╭─ Task input

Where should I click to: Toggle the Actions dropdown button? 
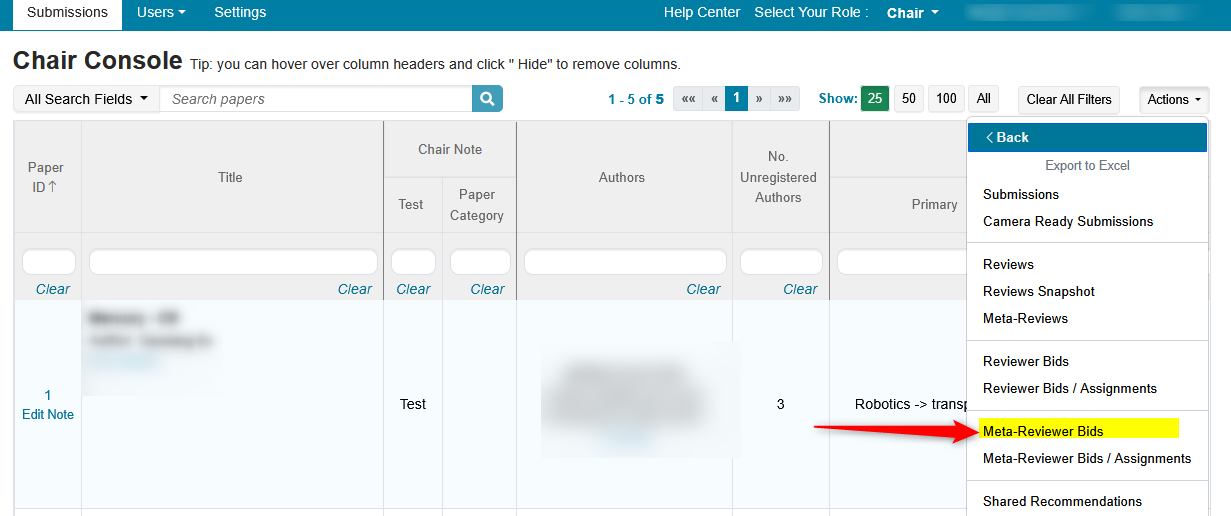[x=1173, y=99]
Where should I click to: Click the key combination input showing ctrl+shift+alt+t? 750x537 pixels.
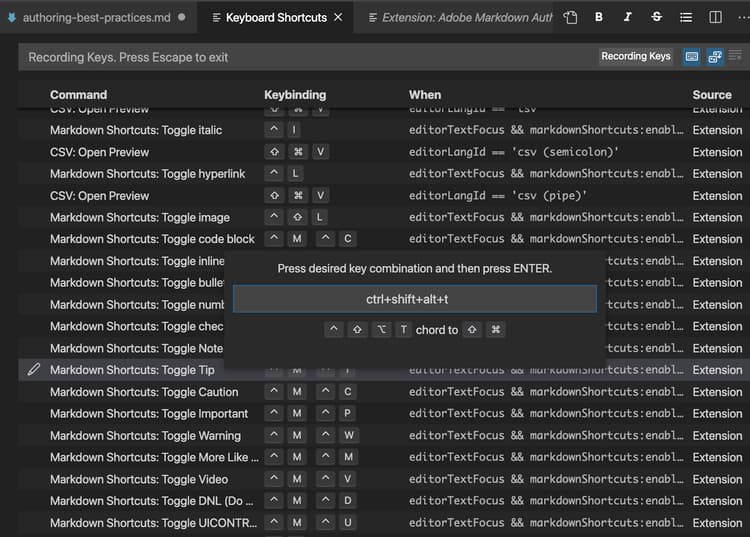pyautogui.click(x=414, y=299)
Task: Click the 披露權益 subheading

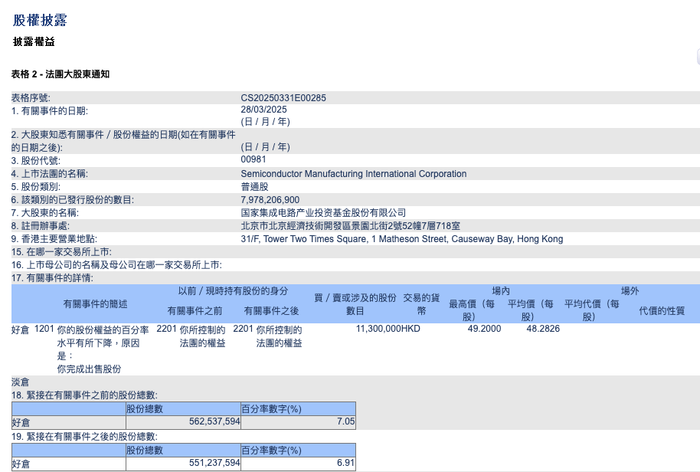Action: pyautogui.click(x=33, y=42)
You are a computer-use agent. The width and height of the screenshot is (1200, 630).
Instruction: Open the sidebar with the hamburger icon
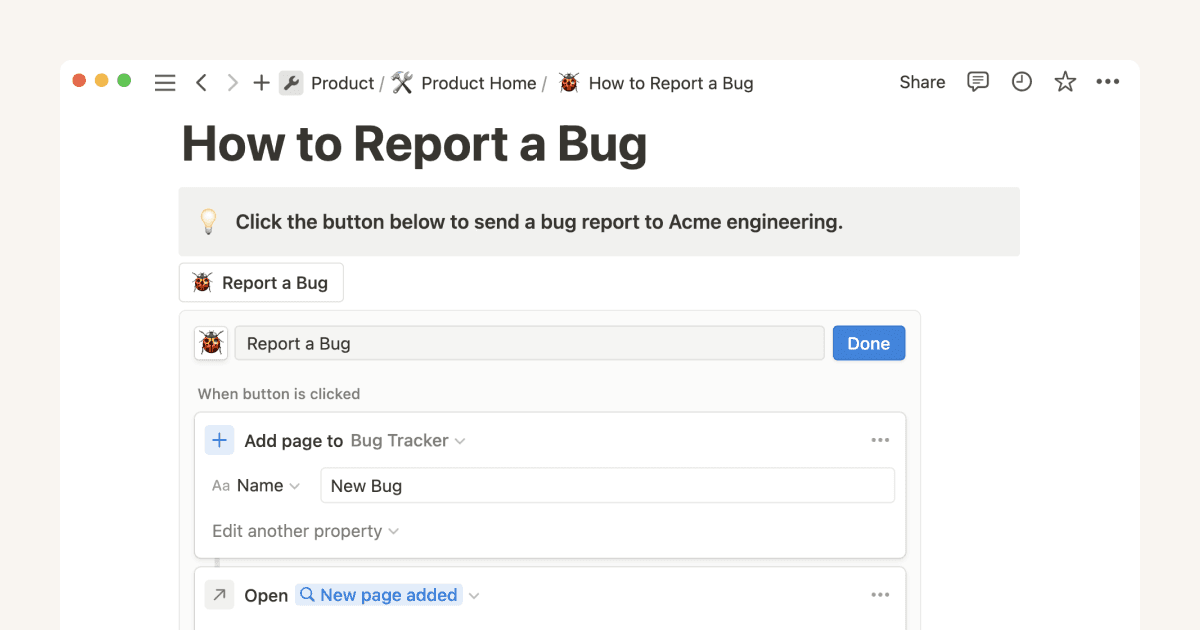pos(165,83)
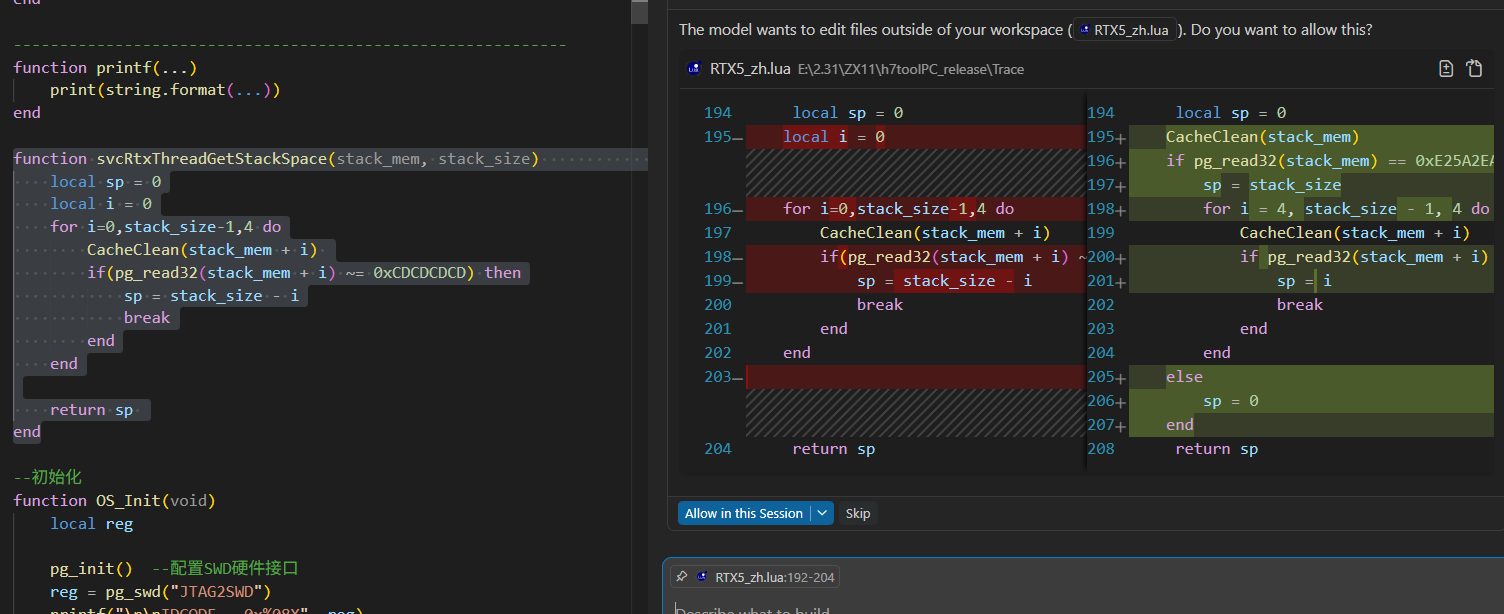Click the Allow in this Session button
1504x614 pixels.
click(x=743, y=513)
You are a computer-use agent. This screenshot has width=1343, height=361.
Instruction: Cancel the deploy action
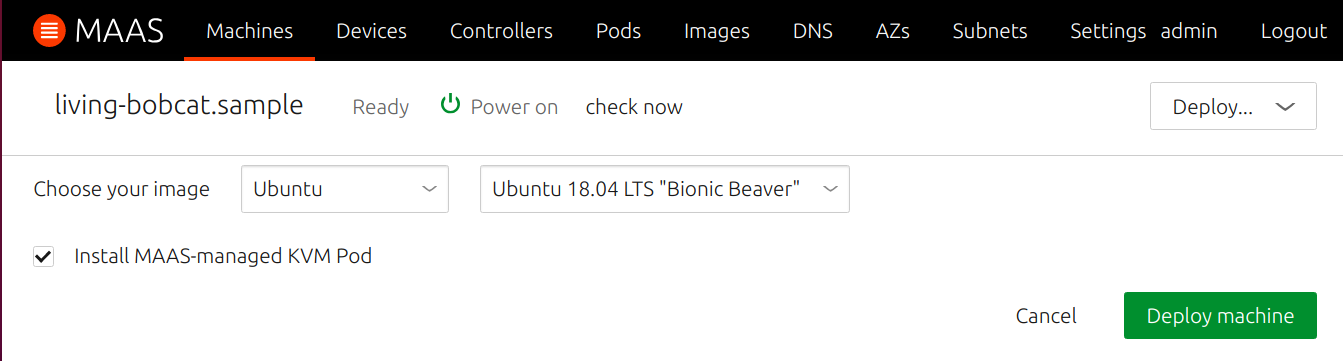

╰─

Task requirements ▸ Filter the listing above by the word "height"; copy each line that passes.

Solution to this exercise ▸
You are a computer-use agent. The width and height of the screenshot is (1200, 630).
You are a computer-use agent. This screenshot has width=1343, height=361.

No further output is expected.